Patients with synovial sarcoma could greatly benefit from non-invasive assays for improved evaluation of response to treatment or early detection of disease recurrence. Our results, together with the report of Mihály et al., show that the liquid biopsy approach based on detection of
SS18-SSX1/2 fusion transcript alone is not sensitive enough in patients with synovial sarcoma. We have previously demonstrated a similar low sensitivity of CTC detection based on the analysis of
EWS-FLI1 and
EWS-ERG fusion transcripts in patients with Ewing sarcoma [
2]. In that study we detected CTCs only in 9% (3/34) of patients. Given this low rate of CTC detection in translocation-related sarcomas, we propose that other markers in peripheral blood, such as circulating tumor DNA (ctDNA), may be more clinically useful for an improved prognostication, molecular profiling, and surveillance of sarcoma patients.

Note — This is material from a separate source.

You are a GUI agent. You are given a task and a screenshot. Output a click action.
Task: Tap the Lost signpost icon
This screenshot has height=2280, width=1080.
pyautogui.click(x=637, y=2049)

We have recently demonstrated that simultaneous detection of copy number changes and point mutations in ctDNA increased the number of molecular markers that can be monitored in plasma and may be clinically useful in leiomyosarcoma [
4]. Synovial sarcomas also demonstrate certain genomic aberrations that could potentially be detectable in plasma DNA. For example, we previously reported that a subset of synovial sarcomas show extensive DNA copy number alterations that could be used as a marker in ctDNA in patients with an increased genomic instability in their tumors [
5]. The Cancer Genome Atlas study has also demonstrated a unique DNA methylation profile of synovial sarcomas compared to the other types of sarcomas, and methylation patterns could also be profiled in ctDNA [
6]. Thus, a strategy similar to the one that we applied in leiomyosarcoma for an integrated profiling of different classes of genomic aberrations in ctDNA could be considered also in patients with synovial sarcoma.